— РАБОТА С ТЕКСТОМ —
A - Ответьте по отрывку о тюремном быте на три вопроса:
(i) Что обычно было в ежемесячной посылке, которую Зигурд получал от родителей?
(ii) Что раздавал надзиратель, обходя камеры, когда гас свет?
(iii) Какая обстановка была в карцере со слов Зигурда?
B - Скопируйте из отрывка о тюремном быте фрагмент от слов «Иногда гас свет: перебои» до слов «И никаких удобств.».
C - Продолжите отрывок о тюремном быте, начав сразу после его последнего предложения.

— ОТРЫВОК ТЕКСТА —
+-------+

Зигурд тоже получал раз в месяц посылку от родителей, обычно с каким-нибудь копчёным мясом. Эти два посылочных дня стали главными событиями нашей жизни.

Случались в нашем распорядке и другие неожиданности, не всегда приятные.

Иногда гас свет: перебои с электричеством в наших краях были делом обычным. Ночью это ошеломляло. Мы привыкли к свету круглые сутки, и поразительно было, до чего темна темнота. Похожее я испытал лишь однажды, в студенческой вылазке по пещерам, когда мы с приятелем заблудились и погасили фонарь – ненадолго, чтобы сберечь батареи.

В такие минуты надзиратель обходил камеры и раздавал свечи. Задуть свечу, как мне объяснили, было карцерным нарушением.

Карцеры я видел снаружи – они были в подвале корпуса между зданием управления и бараком рабочей зоны, – но внутри не бывал. Зигурд, по своему ли опыту или с чужих слов, я так и не узнал, говорил, что они наполовину в земле, с единственным окошком поверху для света и воздуха. Из обстановки – одна деревянная лавка. Одеял нет. И никаких удобств.

+-------+

— ИСХОДНЫЕ ДАННЫЕ —
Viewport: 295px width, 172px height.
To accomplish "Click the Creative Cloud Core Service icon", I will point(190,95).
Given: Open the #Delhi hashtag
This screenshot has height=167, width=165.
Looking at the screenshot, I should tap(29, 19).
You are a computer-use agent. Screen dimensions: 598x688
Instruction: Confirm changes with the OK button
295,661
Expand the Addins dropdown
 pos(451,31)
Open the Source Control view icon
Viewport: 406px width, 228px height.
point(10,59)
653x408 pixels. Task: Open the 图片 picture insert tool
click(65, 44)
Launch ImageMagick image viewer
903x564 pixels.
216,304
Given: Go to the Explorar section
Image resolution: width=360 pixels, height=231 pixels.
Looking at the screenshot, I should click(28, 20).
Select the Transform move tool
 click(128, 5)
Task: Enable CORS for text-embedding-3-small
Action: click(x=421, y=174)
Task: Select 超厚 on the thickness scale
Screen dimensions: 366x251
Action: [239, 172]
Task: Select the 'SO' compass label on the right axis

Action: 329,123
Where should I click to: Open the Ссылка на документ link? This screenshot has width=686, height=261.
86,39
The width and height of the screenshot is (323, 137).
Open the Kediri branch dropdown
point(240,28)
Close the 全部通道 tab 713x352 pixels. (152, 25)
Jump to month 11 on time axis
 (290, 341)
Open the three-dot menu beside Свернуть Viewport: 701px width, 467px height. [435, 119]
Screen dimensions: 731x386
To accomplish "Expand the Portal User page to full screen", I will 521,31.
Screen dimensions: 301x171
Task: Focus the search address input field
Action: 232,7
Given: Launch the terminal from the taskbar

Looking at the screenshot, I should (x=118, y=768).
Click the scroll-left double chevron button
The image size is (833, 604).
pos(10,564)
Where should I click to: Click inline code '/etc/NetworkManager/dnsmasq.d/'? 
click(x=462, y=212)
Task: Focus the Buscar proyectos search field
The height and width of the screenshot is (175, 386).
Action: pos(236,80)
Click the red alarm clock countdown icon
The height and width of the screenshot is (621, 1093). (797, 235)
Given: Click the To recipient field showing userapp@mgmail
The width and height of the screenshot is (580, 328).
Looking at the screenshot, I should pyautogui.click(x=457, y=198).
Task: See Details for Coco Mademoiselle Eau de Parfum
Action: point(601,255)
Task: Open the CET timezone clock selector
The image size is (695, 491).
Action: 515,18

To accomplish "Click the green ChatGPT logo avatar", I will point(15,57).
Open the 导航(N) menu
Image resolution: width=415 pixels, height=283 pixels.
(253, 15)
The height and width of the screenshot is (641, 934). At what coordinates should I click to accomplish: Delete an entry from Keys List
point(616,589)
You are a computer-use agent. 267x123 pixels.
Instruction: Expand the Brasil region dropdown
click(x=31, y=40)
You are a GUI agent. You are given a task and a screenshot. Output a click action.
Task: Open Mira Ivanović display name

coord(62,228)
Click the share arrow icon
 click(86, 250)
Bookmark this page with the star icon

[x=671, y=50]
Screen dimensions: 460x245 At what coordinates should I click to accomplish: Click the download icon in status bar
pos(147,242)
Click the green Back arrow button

+-------+

— ОТВЕТЫ К ЗАДАНИЯМ —
A -
(i) Какое-нибудь копчёное мясо.
(ii) Свечи.
(iii) Одна деревянная лавка.

B -
Иногда гас свет: перебои с электричеством в наших краях были делом обычным. Ночью это ошеломляло. Мы привыкли к свету круглые сутки, и поразительно было, до чего темна темнота. Похожее я испытал лишь однажды, в студенческой вылазке по пещерам, когда мы с приятелем заблудились и погасили фонарь – ненадолго, чтобы сберечь батареи.

В такие минуты надзиратель обходил камеры и раздавал свечи. Задуть свечу, как мне объяснили, было карцерным нарушением.

Карцеры я видел снаружи – они были в подвале корпуса между зданием управления и бараком рабочей зоны, – но внутри не бывал. Зигурд, по своему ли опыту или с чужих слов, я так и не узнал, говорил, что они наполовину в земле, с единственным окошком поверху для света и воздуха. Из обстановки – одна деревянная лавка. Одеял нет. И никаких удобств.

C -
Как-то поздним вечером, недели через две-три после прибытия во Владимир, я узнал, чего заключённый боится больше всего на свете.

Зигурд уже спал. Я, как всегда, беспокойно ворочался – и вдруг потянуло едкой гарью.

– Зигурд! – крикнул я. – Что-то горит!

Что бы это ни было, горело не у нас. Запах гари усиливался, послышался топот; вскоре его заглушили крики и стук в двери из других камер.

Настоящей паники я до тех пор не знал. Даже то, что я пережил, когда решил, что не выберусь из падающего U-2, с этим не сравнилось. Здание старое, полы деревянные, мы заперты, и выйти невозможно.

Через какое-то время едкий запах ослаб, и в корпусе наконец снова стало тихо.

Наутро Зигурд, хотя, я уверен, уже знал ответ, спросил надзирателя, что случилось.

Один из заключённых сошёл с ума и поджёг свой матрас.

Хотя американских газет и журналов мне не давали, мы довольно регулярно получали «Правду» и французскую коммунистическую «Юманите», а изредка американский «Уоркер» и британскую «Дейли уоркер».

Из этих двух я предпочитал британскую. Пропаганды в ней было ровно столько же, зато были и прямые сообщения агентства Рейтер.

Что до двух первых газет, они играли в нашей жизни особую роль.

Русские папиросы можно было купить в ларьке, а американские сигареты я получал в посылке из посольства, но, кроме того, раз в неделю каждому заключённому выдавали несколько унций махорки – грубого табака из перемолотых стеблей – на самокрутки.

В тюрьме была поговорка: «Правда» лучше всего годится на курево, «Юманите» – на подтирку.

Так что и от коммунистической пропаганды бывает польза.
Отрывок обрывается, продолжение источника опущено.